The house I bought here in Houston is assaulted by flowers, shrubs, and trees: a phalanx of thriving, and obstinate, plants. The man who built it, Mr. Anderson, spent his retirement growing things. As far as I can tell, he never removed any of his experiments. I can’t identify many of them—but one stands out above all the rest. It never stops spreading. From just outside the back porch it attacks the lawn, barely held back by the yard men’s mowing.
Appeasement doesn’t work with these plants. I recently added a concrete ramp to exit the back porch. I am not sure why Mr. Anderson didn’t have stairs; maybe he had wooden ones that rotted in Houston’s humidity. The work crew asked if they could remove some plants to install the ramp. I said, “Yes! Get rid of them all!” The plants are back. Not the small shrub or the misplaced flowers, but the relentless ones.

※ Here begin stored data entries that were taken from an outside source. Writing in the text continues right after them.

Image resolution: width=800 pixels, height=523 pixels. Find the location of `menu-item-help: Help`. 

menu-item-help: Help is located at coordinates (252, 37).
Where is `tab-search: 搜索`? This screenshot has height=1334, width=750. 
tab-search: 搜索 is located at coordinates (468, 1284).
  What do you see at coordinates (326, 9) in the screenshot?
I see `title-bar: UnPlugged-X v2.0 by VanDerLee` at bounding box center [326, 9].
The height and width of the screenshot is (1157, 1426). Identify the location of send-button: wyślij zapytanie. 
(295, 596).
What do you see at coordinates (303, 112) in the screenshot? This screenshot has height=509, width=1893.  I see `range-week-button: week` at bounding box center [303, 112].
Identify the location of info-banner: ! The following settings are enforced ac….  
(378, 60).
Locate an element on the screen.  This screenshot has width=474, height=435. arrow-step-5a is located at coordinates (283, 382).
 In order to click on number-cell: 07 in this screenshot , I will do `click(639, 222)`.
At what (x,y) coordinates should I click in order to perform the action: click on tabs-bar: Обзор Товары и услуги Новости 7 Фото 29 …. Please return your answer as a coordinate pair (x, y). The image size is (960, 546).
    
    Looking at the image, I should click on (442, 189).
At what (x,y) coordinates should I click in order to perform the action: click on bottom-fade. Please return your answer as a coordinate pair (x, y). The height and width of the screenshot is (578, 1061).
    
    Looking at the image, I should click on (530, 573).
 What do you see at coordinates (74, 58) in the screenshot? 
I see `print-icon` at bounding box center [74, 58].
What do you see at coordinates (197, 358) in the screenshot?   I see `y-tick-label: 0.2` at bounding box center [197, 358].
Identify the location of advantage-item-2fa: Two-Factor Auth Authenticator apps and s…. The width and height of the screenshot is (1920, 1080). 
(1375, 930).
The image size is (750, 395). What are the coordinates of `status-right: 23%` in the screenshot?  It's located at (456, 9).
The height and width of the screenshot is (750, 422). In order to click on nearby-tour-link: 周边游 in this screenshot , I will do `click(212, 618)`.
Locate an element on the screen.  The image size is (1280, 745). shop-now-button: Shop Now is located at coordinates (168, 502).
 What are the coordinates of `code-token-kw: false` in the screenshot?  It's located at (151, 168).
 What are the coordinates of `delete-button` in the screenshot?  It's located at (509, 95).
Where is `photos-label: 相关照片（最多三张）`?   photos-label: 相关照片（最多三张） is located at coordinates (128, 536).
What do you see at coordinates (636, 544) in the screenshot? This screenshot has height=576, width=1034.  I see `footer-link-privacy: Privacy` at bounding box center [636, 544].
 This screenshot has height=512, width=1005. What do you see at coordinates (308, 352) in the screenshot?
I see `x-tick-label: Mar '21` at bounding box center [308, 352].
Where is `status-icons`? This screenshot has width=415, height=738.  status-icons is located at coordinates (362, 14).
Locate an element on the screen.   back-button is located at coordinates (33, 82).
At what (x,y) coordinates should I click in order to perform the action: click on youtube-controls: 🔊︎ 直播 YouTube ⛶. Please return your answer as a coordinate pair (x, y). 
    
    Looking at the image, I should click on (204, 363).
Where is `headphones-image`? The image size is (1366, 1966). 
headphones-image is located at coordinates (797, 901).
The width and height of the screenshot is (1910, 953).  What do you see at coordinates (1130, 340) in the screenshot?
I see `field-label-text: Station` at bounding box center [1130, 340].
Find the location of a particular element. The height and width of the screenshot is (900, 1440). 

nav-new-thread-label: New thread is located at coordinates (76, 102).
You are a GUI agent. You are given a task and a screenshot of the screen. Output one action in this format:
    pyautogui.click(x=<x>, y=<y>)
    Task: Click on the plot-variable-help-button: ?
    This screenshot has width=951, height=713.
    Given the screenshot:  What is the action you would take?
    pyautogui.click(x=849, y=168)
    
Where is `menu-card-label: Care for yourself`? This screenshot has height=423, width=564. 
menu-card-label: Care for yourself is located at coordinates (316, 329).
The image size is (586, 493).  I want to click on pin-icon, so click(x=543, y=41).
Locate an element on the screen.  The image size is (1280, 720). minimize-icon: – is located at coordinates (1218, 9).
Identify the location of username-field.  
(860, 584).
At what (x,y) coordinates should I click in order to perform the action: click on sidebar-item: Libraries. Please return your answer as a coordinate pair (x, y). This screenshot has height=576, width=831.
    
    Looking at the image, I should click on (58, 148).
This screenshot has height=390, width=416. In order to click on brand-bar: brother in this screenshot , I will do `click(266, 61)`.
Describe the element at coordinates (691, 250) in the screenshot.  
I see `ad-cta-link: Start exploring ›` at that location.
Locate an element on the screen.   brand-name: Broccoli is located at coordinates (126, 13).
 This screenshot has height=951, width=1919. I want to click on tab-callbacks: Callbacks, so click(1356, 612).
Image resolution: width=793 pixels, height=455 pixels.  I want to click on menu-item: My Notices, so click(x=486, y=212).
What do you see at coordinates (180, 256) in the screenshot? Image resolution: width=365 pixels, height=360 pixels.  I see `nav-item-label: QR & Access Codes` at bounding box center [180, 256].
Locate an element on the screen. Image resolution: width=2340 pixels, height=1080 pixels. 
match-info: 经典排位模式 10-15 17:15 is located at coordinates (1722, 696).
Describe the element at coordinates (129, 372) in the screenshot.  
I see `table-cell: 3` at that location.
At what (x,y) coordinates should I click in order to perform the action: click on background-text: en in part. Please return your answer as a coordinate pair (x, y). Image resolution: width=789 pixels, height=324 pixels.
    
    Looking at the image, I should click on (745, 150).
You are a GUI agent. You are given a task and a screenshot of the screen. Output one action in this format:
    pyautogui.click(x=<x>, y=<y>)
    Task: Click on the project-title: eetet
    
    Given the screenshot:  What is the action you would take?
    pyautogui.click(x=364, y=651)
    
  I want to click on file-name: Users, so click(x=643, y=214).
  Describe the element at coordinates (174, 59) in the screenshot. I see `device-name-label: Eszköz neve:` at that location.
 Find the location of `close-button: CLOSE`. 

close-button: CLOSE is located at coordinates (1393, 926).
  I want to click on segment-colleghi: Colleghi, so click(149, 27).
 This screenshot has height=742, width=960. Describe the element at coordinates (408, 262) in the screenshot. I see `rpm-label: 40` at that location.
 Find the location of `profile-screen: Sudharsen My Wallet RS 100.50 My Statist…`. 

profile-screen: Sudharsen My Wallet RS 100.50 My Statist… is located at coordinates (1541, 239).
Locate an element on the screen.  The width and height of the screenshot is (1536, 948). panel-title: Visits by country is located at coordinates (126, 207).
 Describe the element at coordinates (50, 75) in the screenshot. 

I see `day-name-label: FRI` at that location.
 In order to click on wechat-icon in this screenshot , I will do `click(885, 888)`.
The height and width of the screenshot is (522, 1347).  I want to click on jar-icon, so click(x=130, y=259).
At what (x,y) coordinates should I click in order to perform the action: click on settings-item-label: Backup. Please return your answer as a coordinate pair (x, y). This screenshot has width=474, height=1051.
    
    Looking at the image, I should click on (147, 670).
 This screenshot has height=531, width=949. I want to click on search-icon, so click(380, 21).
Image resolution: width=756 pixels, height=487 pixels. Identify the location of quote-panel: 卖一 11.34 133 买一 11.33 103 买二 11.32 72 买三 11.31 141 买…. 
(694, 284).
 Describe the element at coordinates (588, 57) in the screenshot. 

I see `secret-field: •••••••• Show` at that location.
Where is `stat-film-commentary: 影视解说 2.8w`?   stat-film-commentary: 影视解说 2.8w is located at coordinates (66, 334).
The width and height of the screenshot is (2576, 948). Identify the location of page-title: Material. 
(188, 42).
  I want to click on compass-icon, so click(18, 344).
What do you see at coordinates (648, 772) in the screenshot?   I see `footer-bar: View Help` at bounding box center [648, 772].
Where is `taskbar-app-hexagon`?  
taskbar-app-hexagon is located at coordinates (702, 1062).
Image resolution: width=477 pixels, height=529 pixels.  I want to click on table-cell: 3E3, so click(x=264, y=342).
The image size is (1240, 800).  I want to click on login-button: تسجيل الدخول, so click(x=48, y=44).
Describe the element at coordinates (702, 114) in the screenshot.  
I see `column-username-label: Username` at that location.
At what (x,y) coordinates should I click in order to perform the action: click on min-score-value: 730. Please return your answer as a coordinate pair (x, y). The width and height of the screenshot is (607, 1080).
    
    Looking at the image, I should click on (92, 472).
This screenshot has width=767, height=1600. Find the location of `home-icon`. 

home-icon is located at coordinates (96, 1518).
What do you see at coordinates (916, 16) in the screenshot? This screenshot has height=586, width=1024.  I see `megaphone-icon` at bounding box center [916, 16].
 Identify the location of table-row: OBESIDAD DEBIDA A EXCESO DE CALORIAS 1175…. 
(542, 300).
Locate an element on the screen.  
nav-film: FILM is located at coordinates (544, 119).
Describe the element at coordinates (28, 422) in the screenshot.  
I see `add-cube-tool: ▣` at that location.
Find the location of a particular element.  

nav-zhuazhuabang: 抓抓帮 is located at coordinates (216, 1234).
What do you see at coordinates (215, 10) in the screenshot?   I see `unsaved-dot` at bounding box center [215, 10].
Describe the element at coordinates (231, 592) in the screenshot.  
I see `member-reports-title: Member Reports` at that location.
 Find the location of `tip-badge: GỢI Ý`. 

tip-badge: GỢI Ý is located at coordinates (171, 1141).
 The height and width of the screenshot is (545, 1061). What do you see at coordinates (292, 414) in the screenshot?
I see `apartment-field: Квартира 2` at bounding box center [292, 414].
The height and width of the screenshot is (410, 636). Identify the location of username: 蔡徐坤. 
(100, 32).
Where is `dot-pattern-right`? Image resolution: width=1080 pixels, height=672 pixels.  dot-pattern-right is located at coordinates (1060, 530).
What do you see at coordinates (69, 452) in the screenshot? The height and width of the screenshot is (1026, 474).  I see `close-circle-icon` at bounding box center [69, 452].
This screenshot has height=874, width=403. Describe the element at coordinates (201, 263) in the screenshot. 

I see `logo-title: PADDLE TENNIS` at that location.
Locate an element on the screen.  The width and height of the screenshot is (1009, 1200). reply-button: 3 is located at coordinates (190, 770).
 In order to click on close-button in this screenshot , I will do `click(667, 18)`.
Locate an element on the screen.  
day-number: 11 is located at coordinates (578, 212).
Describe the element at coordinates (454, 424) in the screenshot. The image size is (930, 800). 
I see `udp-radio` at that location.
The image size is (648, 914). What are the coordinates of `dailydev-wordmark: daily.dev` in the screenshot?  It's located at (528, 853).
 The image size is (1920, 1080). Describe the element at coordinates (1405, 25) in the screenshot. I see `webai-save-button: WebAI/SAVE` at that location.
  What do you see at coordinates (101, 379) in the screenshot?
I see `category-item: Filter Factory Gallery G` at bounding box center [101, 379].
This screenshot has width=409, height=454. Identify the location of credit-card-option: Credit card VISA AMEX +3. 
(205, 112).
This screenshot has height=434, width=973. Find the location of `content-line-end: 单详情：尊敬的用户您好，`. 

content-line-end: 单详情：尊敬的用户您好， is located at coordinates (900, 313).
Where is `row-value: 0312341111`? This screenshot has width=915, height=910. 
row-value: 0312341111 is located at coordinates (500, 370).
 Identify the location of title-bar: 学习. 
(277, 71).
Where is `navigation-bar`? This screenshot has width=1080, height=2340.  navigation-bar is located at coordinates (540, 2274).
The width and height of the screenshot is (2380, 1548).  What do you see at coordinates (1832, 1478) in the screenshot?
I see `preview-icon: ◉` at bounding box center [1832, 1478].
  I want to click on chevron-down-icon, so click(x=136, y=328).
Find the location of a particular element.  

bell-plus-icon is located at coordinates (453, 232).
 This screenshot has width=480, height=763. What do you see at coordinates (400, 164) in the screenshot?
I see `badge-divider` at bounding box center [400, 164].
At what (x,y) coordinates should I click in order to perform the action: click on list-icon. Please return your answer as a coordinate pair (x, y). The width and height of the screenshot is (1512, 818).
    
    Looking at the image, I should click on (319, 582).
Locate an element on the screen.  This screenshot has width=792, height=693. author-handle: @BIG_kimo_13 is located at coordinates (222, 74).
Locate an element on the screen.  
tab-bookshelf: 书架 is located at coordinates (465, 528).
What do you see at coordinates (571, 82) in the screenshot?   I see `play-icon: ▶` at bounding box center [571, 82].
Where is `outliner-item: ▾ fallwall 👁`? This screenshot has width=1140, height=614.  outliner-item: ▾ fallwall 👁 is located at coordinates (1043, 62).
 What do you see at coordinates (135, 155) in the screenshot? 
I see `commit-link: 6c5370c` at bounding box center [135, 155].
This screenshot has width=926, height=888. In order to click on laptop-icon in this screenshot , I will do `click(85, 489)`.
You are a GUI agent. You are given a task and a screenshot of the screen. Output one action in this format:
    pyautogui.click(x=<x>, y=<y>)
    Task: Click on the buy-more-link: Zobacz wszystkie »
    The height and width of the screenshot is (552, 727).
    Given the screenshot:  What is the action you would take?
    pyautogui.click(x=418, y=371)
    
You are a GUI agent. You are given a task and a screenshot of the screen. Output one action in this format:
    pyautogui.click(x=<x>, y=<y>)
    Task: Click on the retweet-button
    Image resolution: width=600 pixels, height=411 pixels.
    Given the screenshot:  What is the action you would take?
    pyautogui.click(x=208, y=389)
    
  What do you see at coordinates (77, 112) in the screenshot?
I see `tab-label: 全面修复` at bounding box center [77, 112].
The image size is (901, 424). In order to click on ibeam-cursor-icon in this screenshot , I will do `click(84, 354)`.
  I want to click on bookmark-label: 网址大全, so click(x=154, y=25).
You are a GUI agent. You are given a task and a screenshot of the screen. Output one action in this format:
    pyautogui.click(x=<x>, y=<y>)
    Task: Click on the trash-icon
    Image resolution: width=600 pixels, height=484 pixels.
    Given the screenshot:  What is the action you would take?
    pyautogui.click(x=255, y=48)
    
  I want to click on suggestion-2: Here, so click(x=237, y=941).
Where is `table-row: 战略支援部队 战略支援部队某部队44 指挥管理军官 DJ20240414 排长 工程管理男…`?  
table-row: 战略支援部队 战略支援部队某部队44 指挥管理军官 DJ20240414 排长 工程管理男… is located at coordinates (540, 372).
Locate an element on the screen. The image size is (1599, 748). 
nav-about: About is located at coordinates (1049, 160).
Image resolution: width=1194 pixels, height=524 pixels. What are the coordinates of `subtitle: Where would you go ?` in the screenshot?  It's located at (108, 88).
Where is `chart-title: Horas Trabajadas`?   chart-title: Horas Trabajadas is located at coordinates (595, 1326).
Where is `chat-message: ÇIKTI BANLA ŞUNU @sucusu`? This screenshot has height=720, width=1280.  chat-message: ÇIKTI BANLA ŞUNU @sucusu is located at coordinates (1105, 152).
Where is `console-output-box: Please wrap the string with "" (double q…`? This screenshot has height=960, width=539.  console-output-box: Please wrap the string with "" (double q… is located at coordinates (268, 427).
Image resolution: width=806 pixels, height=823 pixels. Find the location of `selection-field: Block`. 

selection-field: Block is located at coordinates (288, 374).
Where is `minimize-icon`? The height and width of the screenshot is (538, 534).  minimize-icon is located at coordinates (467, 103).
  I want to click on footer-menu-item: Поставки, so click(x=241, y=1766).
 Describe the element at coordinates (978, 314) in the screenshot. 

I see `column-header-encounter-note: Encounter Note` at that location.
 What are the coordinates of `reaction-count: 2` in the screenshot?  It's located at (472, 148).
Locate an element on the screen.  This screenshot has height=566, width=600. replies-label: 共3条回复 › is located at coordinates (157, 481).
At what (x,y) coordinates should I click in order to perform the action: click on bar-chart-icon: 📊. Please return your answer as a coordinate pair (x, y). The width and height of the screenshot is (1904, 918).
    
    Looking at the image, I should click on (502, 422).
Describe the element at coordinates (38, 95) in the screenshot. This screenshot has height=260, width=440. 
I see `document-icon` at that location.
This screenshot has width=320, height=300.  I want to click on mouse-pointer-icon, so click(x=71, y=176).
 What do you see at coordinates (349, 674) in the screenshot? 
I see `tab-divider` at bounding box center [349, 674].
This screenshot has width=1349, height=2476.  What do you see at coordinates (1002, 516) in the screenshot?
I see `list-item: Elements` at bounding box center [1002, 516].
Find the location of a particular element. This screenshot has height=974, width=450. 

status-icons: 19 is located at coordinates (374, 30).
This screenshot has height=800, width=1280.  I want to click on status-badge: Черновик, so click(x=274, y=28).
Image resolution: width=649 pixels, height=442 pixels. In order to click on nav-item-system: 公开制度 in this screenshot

The horde. The invaders.
The other half of their army is on the front side of the house. There, they expand along the sidewalk, through the flower beds parallel to the front porch, and around the corner, rubbing against the bay window in the guest room. I spent two days last spring reclaiming an area along the front sidewalk. I pulled out the invaders and planted restrained, beautiful plants. Did it work? Nope. In less than four months the determined plants had reclaimed the ground and were spiraling up toward the oak trees.
These are unattractive plants. They don’t have the cannas’ exotic flowers, the roses’ wafting aroma, the ferns’ delicate fronds, or the azaleas’ astounding pops of color. They’re not graceful with the soothing, almost lyrical, quality of the altheas. Nor are they stately with a crown of blooms in pink or red or purple like the crepe myrtle—and, in the case of one crepe myrtle near the front gate, yellow. (Mr. Anderson outdid himself to find a yellow crepe myrtle.) No, these are ugly plants. And lanky—their inelegant leaves stick awkwardly out of spindly stalks and reach up over six feet.
Except when they bloom. But even those are a lot to take in—half balls of pink blossoms larger than your fist. They remind me of those pink Hostess treats we ate as kids. You remember them? Those half domes of sticky sweetness were sugar infusions my mother didn’t encourage but my grandfather would buy for me anyway. Instead of a profusion of sugar, these are a profusion of pink blossoms, a visual onslaught of plant profundity.
But here’s the thing. The rosy buds do attract birds, bees and butterflies. They welcome them just outside the thin veil of my screened porch. Tiger swallowtail butterflies swoop close, their five- or six-inch wingspans broader than those of the tiny finches and chickadees that frequent my bird feeders. Large, fat bumblebees visit, buzzing louder than honeybees. And the most intriguing visitors of all—hummingbirds! Hummingbirds dart among the tall plants so fast that at first I questioned what I was seeing.
Hummingbirds now visit regularly. Two years ago, I set out a hummingbird feeder, but they didn’t come. Not a one. Now when the field of pink fades in late July, I hang a hummingbird feeder in that spot, and hummers come and come. One in particular zips down from the large oak in the backyard to feed a foot outside the screen, three or four feet from me and my morning coffee. All because of the homely plants.
They say love is a choice, you decide whether to love some-thing. They also say never name something you don’t want to keep. Never name a stray dog. Same with a scruff-eared tabby. Once you name it, it is yours. After the hummingbirds came, I looked up the domineering plants. They are Egyptian Star Flowers, Penta lanceolata. Mine are exponentially larger than they are supposed to be. They adapted so well to Mr. Anderson’s subtropical paradise that they morphed into Super Egyptian Stars.